### Given data
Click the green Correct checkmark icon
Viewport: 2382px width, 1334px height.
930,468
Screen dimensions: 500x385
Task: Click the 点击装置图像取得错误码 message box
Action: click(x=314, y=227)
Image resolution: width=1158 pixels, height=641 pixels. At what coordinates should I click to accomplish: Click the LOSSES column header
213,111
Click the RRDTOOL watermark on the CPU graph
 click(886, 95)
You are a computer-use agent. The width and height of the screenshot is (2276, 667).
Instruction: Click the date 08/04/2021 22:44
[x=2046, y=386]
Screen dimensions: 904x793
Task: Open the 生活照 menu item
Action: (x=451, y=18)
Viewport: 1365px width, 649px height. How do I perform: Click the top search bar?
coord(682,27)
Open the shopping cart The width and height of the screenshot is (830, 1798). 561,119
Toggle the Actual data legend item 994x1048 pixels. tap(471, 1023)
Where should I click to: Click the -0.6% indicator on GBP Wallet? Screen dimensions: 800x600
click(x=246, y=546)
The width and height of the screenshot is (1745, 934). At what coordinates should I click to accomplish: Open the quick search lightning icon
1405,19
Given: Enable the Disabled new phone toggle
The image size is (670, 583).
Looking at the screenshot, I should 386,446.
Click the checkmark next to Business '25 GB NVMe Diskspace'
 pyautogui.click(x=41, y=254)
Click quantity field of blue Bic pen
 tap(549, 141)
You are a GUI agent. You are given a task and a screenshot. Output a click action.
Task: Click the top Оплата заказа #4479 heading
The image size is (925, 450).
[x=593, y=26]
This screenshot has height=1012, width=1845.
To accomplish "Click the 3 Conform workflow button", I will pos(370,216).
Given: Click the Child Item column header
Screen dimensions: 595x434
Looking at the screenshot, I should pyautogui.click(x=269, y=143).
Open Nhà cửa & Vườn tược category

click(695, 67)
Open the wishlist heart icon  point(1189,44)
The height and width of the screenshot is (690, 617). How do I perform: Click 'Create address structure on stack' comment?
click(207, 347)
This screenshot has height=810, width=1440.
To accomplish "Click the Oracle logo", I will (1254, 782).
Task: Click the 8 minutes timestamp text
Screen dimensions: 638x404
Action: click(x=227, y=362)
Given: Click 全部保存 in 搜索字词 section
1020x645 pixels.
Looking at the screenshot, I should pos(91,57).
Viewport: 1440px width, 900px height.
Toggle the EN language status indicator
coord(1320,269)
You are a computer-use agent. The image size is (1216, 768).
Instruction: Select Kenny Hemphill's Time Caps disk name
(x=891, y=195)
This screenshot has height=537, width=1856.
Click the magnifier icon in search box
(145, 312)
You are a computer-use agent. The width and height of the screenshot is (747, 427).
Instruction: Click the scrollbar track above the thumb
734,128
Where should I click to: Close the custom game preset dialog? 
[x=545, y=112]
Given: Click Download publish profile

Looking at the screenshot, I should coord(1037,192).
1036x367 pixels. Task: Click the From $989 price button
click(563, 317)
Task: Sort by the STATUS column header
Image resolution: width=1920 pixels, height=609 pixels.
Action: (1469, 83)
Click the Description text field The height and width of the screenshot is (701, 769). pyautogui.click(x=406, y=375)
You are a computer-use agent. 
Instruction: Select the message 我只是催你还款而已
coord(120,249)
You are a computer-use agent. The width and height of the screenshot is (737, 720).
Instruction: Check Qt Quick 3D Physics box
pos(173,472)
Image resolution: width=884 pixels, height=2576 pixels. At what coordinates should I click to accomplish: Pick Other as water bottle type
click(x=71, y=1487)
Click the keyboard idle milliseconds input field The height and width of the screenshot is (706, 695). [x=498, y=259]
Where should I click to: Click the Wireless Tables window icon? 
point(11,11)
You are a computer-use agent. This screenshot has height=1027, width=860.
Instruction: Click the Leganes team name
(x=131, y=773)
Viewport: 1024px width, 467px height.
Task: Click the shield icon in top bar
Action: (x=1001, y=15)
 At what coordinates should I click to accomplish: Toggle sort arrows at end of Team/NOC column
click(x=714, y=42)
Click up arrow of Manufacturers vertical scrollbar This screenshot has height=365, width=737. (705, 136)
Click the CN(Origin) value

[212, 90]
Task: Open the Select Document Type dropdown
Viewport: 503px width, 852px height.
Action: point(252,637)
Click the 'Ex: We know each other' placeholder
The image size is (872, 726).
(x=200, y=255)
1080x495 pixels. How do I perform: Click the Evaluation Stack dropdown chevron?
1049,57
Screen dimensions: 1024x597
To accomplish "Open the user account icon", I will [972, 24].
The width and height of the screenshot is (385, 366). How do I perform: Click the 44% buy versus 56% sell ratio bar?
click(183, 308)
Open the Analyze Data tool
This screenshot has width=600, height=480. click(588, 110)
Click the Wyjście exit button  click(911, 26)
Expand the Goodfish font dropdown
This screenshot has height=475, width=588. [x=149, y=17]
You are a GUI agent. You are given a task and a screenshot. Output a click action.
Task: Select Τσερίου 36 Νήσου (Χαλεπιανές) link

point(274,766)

### Task description
An exact copy of every record is what the answer must contain.

### Answer to this problem
Click the green Correct checkmark icon
Viewport: 2382px width, 1334px height.
930,468
Screen dimensions: 500x385
Task: Click the 点击装置图像取得错误码 message box
Action: click(x=314, y=227)
Image resolution: width=1158 pixels, height=641 pixels. At what coordinates should I click to accomplish: Click the LOSSES column header
213,111
Click the RRDTOOL watermark on the CPU graph
 click(886, 95)
You are a computer-use agent. The width and height of the screenshot is (2276, 667).
Instruction: Click the date 08/04/2021 22:44
[x=2046, y=386]
Screen dimensions: 904x793
Task: Open the 生活照 menu item
Action: (x=451, y=18)
Viewport: 1365px width, 649px height. How do I perform: Click the top search bar?
coord(682,27)
Open the shopping cart The width and height of the screenshot is (830, 1798). 561,119
Toggle the Actual data legend item 994x1048 pixels. tap(471, 1023)
Where should I click to: Click the -0.6% indicator on GBP Wallet? Screen dimensions: 800x600
click(x=246, y=546)
The width and height of the screenshot is (1745, 934). At what coordinates should I click to accomplish: Open the quick search lightning icon
1405,19
Given: Enable the Disabled new phone toggle
The image size is (670, 583).
Looking at the screenshot, I should 386,446.
Click the checkmark next to Business '25 GB NVMe Diskspace'
 pyautogui.click(x=41, y=254)
Click quantity field of blue Bic pen
 tap(549, 141)
You are a GUI agent. You are given a task and a screenshot. Output a click action.
Task: Click the top Оплата заказа #4479 heading
The image size is (925, 450).
[x=593, y=26]
This screenshot has height=1012, width=1845.
To accomplish "Click the 3 Conform workflow button", I will pos(370,216).
Given: Click the Child Item column header
Screen dimensions: 595x434
Looking at the screenshot, I should pyautogui.click(x=269, y=143).
Open Nhà cửa & Vườn tược category

click(695, 67)
Open the wishlist heart icon  point(1189,44)
The height and width of the screenshot is (690, 617). How do I perform: Click 'Create address structure on stack' comment?
click(207, 347)
This screenshot has height=810, width=1440.
To accomplish "Click the Oracle logo", I will (1254, 782).
Task: Click the 8 minutes timestamp text
Screen dimensions: 638x404
Action: click(x=227, y=362)
Given: Click 全部保存 in 搜索字词 section
1020x645 pixels.
Looking at the screenshot, I should pos(91,57).
Viewport: 1440px width, 900px height.
Toggle the EN language status indicator
coord(1320,269)
You are a computer-use agent. The image size is (1216, 768).
Instruction: Select Kenny Hemphill's Time Caps disk name
(x=891, y=195)
This screenshot has height=537, width=1856.
Click the magnifier icon in search box
(145, 312)
You are a computer-use agent. The width and height of the screenshot is (747, 427).
Instruction: Click the scrollbar track above the thumb
734,128
Where should I click to: Close the custom game preset dialog? 
[x=545, y=112]
Given: Click Download publish profile

Looking at the screenshot, I should coord(1037,192).
1036x367 pixels. Task: Click the From $989 price button
click(563, 317)
Task: Sort by the STATUS column header
Image resolution: width=1920 pixels, height=609 pixels.
Action: (1469, 83)
Click the Description text field The height and width of the screenshot is (701, 769). pyautogui.click(x=406, y=375)
You are a computer-use agent. 
Instruction: Select the message 我只是催你还款而已
coord(120,249)
You are a computer-use agent. The width and height of the screenshot is (737, 720).
Instruction: Check Qt Quick 3D Physics box
pos(173,472)
Image resolution: width=884 pixels, height=2576 pixels. At what coordinates should I click to accomplish: Pick Other as water bottle type
click(x=71, y=1487)
Click the keyboard idle milliseconds input field The height and width of the screenshot is (706, 695). [x=498, y=259]
Where should I click to: Click the Wireless Tables window icon? 
point(11,11)
You are a computer-use agent. This screenshot has height=1027, width=860.
Instruction: Click the Leganes team name
(x=131, y=773)
Viewport: 1024px width, 467px height.
Task: Click the shield icon in top bar
Action: (x=1001, y=15)
 At what coordinates should I click to accomplish: Toggle sort arrows at end of Team/NOC column
click(x=714, y=42)
Click up arrow of Manufacturers vertical scrollbar This screenshot has height=365, width=737. (705, 136)
Click the CN(Origin) value

[212, 90]
Task: Open the Select Document Type dropdown
Viewport: 503px width, 852px height.
Action: point(252,637)
Click the 'Ex: We know each other' placeholder
The image size is (872, 726).
(x=200, y=255)
1080x495 pixels. How do I perform: Click the Evaluation Stack dropdown chevron?
1049,57
Screen dimensions: 1024x597
To accomplish "Open the user account icon", I will [972, 24].
The width and height of the screenshot is (385, 366). How do I perform: Click the 44% buy versus 56% sell ratio bar?
click(183, 308)
Open the Analyze Data tool
This screenshot has width=600, height=480. click(588, 110)
Click the Wyjście exit button  click(911, 26)
Expand the Goodfish font dropdown
This screenshot has height=475, width=588. [x=149, y=17]
You are a GUI agent. You are given a task and a screenshot. Output a click action.
Task: Select Τσερίου 36 Νήσου (Χαλεπιανές) link

point(274,766)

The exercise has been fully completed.